Oneida County, on Thursday, experienced a day of single-digit Covid-related hospitalizations, at nine.
"They've been going down steadily for better than a week now, which is great news," says Oneida County Director of Public Health, Dan Gilmore.
Gilmore says part of the reason is the age of those currently contracting the virus in the county.
"Older adults, I should say, are not the people necessarily becoming infected with Covid as much any more. Some certainly are, but it's more the younger people from the late 30s and younger that are the cases popping up every day that we see come across our desk," says Gilmore. "So we're getting younger people, presumably healthier and more robust, and they're not requiring hospitalization stays. They're quarantining, isolating at home and they're recovering with minimal medical interventon."
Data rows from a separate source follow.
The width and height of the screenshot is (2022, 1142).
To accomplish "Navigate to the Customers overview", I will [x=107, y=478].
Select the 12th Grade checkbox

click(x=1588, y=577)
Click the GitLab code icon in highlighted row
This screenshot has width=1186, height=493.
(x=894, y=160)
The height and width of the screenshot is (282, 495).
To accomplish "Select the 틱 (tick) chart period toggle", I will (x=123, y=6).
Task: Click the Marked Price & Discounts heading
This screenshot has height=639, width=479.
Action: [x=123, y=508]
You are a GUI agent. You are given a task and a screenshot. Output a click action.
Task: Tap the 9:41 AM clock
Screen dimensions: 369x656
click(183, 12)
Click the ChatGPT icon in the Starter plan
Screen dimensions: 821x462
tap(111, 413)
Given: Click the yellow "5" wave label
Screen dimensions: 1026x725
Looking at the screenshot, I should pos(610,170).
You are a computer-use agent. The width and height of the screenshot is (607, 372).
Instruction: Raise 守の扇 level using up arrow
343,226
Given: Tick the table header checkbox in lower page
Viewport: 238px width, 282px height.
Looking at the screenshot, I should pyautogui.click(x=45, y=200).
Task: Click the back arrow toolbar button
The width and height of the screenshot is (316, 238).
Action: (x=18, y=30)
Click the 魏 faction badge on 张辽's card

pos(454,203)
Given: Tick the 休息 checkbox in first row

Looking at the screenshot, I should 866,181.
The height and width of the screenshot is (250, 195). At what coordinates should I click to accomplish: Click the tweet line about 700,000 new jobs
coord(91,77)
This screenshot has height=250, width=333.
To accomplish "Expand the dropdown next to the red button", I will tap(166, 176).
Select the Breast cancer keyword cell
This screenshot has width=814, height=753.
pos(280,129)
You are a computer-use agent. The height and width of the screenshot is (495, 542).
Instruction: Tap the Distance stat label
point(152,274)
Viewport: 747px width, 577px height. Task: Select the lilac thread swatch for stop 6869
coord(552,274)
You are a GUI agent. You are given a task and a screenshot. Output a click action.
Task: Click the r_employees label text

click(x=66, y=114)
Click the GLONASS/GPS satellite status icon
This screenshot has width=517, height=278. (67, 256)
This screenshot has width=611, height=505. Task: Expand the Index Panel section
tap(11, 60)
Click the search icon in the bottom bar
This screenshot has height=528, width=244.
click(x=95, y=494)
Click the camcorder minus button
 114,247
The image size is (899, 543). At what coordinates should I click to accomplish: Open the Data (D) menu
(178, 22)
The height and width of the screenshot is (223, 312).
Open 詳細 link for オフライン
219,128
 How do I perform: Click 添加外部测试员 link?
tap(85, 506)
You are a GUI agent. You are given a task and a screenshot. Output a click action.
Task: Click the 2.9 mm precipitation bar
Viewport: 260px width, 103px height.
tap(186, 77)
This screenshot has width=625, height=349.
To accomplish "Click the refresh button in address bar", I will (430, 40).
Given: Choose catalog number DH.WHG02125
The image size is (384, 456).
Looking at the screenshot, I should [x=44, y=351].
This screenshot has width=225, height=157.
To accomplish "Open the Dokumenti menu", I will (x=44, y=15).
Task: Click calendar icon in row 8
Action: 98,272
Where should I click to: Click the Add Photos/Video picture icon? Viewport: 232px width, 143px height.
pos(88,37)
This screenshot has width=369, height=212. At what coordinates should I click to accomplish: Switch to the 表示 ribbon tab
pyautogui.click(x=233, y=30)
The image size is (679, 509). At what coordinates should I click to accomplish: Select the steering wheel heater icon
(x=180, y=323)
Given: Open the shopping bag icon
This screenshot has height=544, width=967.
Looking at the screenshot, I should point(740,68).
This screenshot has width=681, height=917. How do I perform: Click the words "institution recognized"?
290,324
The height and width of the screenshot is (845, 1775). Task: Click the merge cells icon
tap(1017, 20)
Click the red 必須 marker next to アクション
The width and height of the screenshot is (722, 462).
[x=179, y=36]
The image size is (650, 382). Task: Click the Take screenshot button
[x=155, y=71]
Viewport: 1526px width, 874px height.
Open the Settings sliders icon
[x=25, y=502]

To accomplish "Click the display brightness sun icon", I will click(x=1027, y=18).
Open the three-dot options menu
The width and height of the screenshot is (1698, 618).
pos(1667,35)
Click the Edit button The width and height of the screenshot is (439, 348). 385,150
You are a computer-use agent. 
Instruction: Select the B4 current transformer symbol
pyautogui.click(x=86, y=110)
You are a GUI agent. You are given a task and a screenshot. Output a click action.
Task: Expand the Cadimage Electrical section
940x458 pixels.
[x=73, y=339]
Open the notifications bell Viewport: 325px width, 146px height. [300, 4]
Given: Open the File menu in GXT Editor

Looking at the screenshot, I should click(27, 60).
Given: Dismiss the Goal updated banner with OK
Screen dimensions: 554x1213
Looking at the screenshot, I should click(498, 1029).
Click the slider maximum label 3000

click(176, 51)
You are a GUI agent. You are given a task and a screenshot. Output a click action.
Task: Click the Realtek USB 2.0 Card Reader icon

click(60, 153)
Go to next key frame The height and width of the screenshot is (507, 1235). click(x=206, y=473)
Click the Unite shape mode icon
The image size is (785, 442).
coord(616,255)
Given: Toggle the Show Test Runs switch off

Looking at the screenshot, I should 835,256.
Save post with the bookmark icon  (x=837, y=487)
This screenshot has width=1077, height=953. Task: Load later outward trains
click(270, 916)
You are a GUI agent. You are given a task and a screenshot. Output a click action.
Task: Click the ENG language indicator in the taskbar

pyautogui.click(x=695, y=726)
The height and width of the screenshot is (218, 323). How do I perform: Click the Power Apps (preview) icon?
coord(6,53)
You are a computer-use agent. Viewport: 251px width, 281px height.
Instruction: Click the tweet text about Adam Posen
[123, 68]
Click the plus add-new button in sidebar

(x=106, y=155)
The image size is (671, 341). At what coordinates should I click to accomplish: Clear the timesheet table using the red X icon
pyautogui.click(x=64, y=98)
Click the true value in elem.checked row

Officials at MVHS can remember a much different time.
"When we initally talked in the spring and we thought, 'wow, if it gets up to about 50 patients, that's really gonna be hard. That's really gonna be a big drain on our resources.' And none of us at that point anticipated that we would get to almost 250 patients," says Director of Infection Prevention, Sarah Deming.
The reduced numbers have changed the health system's Covid unit configuration.
"At the peak of the pandemic, we had several units at each campus that were specifically dedicated to Covid," says Deming. "We have backed that down to...we still have one dedicated unit at each campus."
There is relief, but realism, at MVHS.
"Covid's not gone. It's definitely still out there, so I don't want to be lulled into a false sense of security," says Deming.